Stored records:
________________________________________
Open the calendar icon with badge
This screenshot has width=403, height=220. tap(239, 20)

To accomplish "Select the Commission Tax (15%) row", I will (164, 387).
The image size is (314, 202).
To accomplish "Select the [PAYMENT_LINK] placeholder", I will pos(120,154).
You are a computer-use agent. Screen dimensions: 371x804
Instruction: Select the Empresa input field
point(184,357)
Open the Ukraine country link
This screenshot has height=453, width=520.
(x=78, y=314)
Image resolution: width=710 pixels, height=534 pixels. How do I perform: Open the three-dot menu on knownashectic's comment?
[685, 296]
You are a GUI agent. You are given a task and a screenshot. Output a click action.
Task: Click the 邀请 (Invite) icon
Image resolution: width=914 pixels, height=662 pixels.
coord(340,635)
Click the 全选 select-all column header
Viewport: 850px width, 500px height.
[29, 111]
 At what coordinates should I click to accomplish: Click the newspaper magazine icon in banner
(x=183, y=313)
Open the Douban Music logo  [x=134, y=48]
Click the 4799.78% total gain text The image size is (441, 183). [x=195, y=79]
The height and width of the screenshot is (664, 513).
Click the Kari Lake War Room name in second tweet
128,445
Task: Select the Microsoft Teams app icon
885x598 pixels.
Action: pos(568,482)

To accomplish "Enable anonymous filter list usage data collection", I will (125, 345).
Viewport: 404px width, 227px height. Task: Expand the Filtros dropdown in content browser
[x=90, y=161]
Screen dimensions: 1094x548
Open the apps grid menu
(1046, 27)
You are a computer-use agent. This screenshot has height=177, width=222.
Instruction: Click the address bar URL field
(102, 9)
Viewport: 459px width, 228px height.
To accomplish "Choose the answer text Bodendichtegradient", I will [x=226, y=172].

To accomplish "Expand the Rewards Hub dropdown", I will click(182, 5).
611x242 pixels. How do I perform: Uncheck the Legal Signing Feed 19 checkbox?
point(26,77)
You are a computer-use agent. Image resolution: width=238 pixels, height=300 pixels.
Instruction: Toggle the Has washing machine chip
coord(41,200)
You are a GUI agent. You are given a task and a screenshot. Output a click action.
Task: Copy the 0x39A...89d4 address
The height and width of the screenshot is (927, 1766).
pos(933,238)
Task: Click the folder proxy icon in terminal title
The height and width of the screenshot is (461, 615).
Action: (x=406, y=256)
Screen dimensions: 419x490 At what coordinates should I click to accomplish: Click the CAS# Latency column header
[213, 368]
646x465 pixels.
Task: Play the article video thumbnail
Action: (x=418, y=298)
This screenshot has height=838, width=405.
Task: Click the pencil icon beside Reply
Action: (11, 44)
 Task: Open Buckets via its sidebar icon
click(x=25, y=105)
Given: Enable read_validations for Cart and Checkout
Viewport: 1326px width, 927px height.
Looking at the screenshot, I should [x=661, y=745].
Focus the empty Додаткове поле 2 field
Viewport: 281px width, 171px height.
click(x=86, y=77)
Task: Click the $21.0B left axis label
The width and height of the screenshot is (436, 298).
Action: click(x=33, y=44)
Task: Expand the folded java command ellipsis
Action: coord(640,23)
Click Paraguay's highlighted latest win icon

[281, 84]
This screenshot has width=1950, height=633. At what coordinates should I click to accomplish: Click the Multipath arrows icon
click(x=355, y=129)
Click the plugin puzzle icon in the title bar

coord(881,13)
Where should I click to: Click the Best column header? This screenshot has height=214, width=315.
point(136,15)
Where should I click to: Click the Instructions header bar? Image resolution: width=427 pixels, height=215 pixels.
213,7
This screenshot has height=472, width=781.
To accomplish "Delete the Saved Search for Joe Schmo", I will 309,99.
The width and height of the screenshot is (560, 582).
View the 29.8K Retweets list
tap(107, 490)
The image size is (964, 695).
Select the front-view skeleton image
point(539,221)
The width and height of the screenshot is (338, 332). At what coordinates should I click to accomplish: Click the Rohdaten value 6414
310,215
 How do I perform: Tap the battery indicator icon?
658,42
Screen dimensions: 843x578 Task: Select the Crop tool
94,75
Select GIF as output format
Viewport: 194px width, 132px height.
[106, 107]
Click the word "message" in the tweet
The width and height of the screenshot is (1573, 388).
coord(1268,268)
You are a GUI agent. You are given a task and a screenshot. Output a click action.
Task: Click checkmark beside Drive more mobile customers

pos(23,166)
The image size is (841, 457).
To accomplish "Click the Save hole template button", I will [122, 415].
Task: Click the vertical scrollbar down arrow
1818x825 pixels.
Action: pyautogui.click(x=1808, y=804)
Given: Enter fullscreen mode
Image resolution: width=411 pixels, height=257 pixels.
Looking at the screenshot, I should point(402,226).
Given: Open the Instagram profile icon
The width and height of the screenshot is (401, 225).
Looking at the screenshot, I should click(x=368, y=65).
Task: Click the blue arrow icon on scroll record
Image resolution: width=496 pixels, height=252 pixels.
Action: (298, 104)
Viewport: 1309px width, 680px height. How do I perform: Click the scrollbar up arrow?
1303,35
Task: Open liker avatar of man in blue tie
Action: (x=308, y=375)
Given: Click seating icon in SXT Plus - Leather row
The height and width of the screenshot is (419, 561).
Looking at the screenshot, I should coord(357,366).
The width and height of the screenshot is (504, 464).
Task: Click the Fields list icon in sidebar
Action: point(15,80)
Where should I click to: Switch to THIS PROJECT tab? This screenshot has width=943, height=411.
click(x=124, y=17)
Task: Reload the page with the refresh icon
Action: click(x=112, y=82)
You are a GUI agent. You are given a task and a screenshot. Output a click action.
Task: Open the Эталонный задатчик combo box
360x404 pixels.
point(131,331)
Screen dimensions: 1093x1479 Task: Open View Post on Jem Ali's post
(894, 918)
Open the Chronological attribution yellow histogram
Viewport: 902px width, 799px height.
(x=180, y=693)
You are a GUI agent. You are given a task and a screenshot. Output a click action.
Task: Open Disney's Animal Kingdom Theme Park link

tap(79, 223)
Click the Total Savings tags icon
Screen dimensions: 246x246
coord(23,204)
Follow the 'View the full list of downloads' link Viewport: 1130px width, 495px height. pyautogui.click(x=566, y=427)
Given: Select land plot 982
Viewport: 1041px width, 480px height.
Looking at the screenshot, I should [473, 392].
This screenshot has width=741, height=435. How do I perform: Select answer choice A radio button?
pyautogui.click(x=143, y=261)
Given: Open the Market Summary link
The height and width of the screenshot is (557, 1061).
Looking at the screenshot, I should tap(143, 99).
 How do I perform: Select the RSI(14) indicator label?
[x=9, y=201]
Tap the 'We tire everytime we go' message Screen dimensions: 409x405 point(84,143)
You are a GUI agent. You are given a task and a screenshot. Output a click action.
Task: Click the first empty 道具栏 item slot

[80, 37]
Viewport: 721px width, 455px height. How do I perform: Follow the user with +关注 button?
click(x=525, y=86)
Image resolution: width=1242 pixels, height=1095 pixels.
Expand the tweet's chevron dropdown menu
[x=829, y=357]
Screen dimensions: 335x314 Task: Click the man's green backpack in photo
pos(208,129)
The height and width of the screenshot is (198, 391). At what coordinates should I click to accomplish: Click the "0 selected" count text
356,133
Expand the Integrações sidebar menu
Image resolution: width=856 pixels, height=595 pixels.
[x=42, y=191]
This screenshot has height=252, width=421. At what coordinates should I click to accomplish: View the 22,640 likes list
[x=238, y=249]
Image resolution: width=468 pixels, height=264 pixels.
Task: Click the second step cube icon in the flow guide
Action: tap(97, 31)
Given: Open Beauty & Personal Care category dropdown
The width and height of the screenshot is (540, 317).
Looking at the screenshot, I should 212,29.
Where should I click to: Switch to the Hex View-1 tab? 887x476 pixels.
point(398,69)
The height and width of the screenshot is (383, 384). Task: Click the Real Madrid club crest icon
________________________________________
**Problem statement:**
Every record here must be output exactly, word for word.

**Expected answer:**
Open the calendar icon with badge
This screenshot has width=403, height=220. tap(239, 20)

To accomplish "Select the Commission Tax (15%) row", I will (164, 387).
The image size is (314, 202).
To accomplish "Select the [PAYMENT_LINK] placeholder", I will pos(120,154).
You are a computer-use agent. Screen dimensions: 371x804
Instruction: Select the Empresa input field
point(184,357)
Open the Ukraine country link
This screenshot has height=453, width=520.
(x=78, y=314)
Image resolution: width=710 pixels, height=534 pixels. How do I perform: Open the three-dot menu on knownashectic's comment?
[685, 296]
You are a GUI agent. You are given a task and a screenshot. Output a click action.
Task: Click the 邀请 (Invite) icon
Image resolution: width=914 pixels, height=662 pixels.
coord(340,635)
Click the 全选 select-all column header
Viewport: 850px width, 500px height.
[29, 111]
 At what coordinates should I click to accomplish: Click the newspaper magazine icon in banner
(x=183, y=313)
Open the Douban Music logo  [x=134, y=48]
Click the 4799.78% total gain text The image size is (441, 183). [x=195, y=79]
The height and width of the screenshot is (664, 513).
Click the Kari Lake War Room name in second tweet
128,445
Task: Select the Microsoft Teams app icon
885x598 pixels.
Action: pos(568,482)

To accomplish "Enable anonymous filter list usage data collection", I will (125, 345).
Viewport: 404px width, 227px height. Task: Expand the Filtros dropdown in content browser
[x=90, y=161]
Screen dimensions: 1094x548
Open the apps grid menu
(1046, 27)
You are a computer-use agent. This screenshot has height=177, width=222.
Instruction: Click the address bar URL field
(102, 9)
Viewport: 459px width, 228px height.
To accomplish "Choose the answer text Bodendichtegradient", I will [x=226, y=172].

To accomplish "Expand the Rewards Hub dropdown", I will click(182, 5).
611x242 pixels. How do I perform: Uncheck the Legal Signing Feed 19 checkbox?
point(26,77)
You are a computer-use agent. Image resolution: width=238 pixels, height=300 pixels.
Instruction: Toggle the Has washing machine chip
coord(41,200)
You are a GUI agent. You are given a task and a screenshot. Output a click action.
Task: Copy the 0x39A...89d4 address
The height and width of the screenshot is (927, 1766).
pos(933,238)
Task: Click the folder proxy icon in terminal title
The height and width of the screenshot is (461, 615).
Action: (x=406, y=256)
Screen dimensions: 419x490 At what coordinates should I click to accomplish: Click the CAS# Latency column header
[213, 368]
646x465 pixels.
Task: Play the article video thumbnail
Action: (x=418, y=298)
This screenshot has height=838, width=405.
Task: Click the pencil icon beside Reply
Action: (11, 44)
 Task: Open Buckets via its sidebar icon
click(x=25, y=105)
Given: Enable read_validations for Cart and Checkout
Viewport: 1326px width, 927px height.
Looking at the screenshot, I should [x=661, y=745].
Focus the empty Додаткове поле 2 field
Viewport: 281px width, 171px height.
click(x=86, y=77)
Task: Click the $21.0B left axis label
The width and height of the screenshot is (436, 298).
Action: click(x=33, y=44)
Task: Expand the folded java command ellipsis
Action: coord(640,23)
Click Paraguay's highlighted latest win icon

[281, 84]
This screenshot has width=1950, height=633. At what coordinates should I click to accomplish: Click the Multipath arrows icon
click(x=355, y=129)
Click the plugin puzzle icon in the title bar

coord(881,13)
Where should I click to: Click the Best column header? This screenshot has height=214, width=315.
point(136,15)
Where should I click to: Click the Instructions header bar? Image resolution: width=427 pixels, height=215 pixels.
213,7
This screenshot has height=472, width=781.
To accomplish "Delete the Saved Search for Joe Schmo", I will 309,99.
The width and height of the screenshot is (560, 582).
View the 29.8K Retweets list
tap(107, 490)
The image size is (964, 695).
Select the front-view skeleton image
point(539,221)
The width and height of the screenshot is (338, 332). At what coordinates should I click to accomplish: Click the Rohdaten value 6414
310,215
 How do I perform: Tap the battery indicator icon?
658,42
Screen dimensions: 843x578 Task: Select the Crop tool
94,75
Select GIF as output format
Viewport: 194px width, 132px height.
[106, 107]
Click the word "message" in the tweet
The width and height of the screenshot is (1573, 388).
coord(1268,268)
You are a GUI agent. You are given a task and a screenshot. Output a click action.
Task: Click checkmark beside Drive more mobile customers

pos(23,166)
The image size is (841, 457).
To accomplish "Click the Save hole template button", I will [122, 415].
Task: Click the vertical scrollbar down arrow
1818x825 pixels.
Action: pyautogui.click(x=1808, y=804)
Given: Enter fullscreen mode
Image resolution: width=411 pixels, height=257 pixels.
Looking at the screenshot, I should point(402,226).
Given: Open the Instagram profile icon
The width and height of the screenshot is (401, 225).
Looking at the screenshot, I should click(x=368, y=65).
Task: Click the blue arrow icon on scroll record
Image resolution: width=496 pixels, height=252 pixels.
Action: (298, 104)
Viewport: 1309px width, 680px height. How do I perform: Click the scrollbar up arrow?
1303,35
Task: Open liker avatar of man in blue tie
Action: (x=308, y=375)
Given: Click seating icon in SXT Plus - Leather row
The height and width of the screenshot is (419, 561).
Looking at the screenshot, I should coord(357,366).
The width and height of the screenshot is (504, 464).
Task: Click the Fields list icon in sidebar
Action: point(15,80)
Where should I click to: Switch to THIS PROJECT tab? This screenshot has width=943, height=411.
click(x=124, y=17)
Task: Reload the page with the refresh icon
Action: click(x=112, y=82)
You are a GUI agent. You are given a task and a screenshot. Output a click action.
Task: Open the Эталонный задатчик combo box
360x404 pixels.
point(131,331)
Screen dimensions: 1093x1479 Task: Open View Post on Jem Ali's post
(894, 918)
Open the Chronological attribution yellow histogram
Viewport: 902px width, 799px height.
(x=180, y=693)
You are a GUI agent. You are given a task and a screenshot. Output a click action.
Task: Open Disney's Animal Kingdom Theme Park link

tap(79, 223)
Click the Total Savings tags icon
Screen dimensions: 246x246
coord(23,204)
Follow the 'View the full list of downloads' link Viewport: 1130px width, 495px height. pyautogui.click(x=566, y=427)
Given: Select land plot 982
Viewport: 1041px width, 480px height.
Looking at the screenshot, I should [473, 392].
This screenshot has width=741, height=435. How do I perform: Select answer choice A radio button?
pyautogui.click(x=143, y=261)
Given: Open the Market Summary link
The height and width of the screenshot is (557, 1061).
Looking at the screenshot, I should tap(143, 99).
 How do I perform: Select the RSI(14) indicator label?
[x=9, y=201]
Tap the 'We tire everytime we go' message Screen dimensions: 409x405 point(84,143)
You are a GUI agent. You are given a task and a screenshot. Output a click action.
Task: Click the first empty 道具栏 item slot

[80, 37]
Viewport: 721px width, 455px height. How do I perform: Follow the user with +关注 button?
click(x=525, y=86)
Image resolution: width=1242 pixels, height=1095 pixels.
Expand the tweet's chevron dropdown menu
[x=829, y=357]
Screen dimensions: 335x314 Task: Click the man's green backpack in photo
pos(208,129)
The height and width of the screenshot is (198, 391). At what coordinates should I click to accomplish: Click the "0 selected" count text
356,133
Expand the Integrações sidebar menu
Image resolution: width=856 pixels, height=595 pixels.
[x=42, y=191]
This screenshot has height=252, width=421. At what coordinates should I click to accomplish: View the 22,640 likes list
[x=238, y=249]
Image resolution: width=468 pixels, height=264 pixels.
Task: Click the second step cube icon in the flow guide
Action: tap(97, 31)
Given: Open Beauty & Personal Care category dropdown
The width and height of the screenshot is (540, 317).
Looking at the screenshot, I should 212,29.
Where should I click to: Switch to the Hex View-1 tab? 887x476 pixels.
point(398,69)
The height and width of the screenshot is (383, 384). Task: Click the Real Madrid club crest icon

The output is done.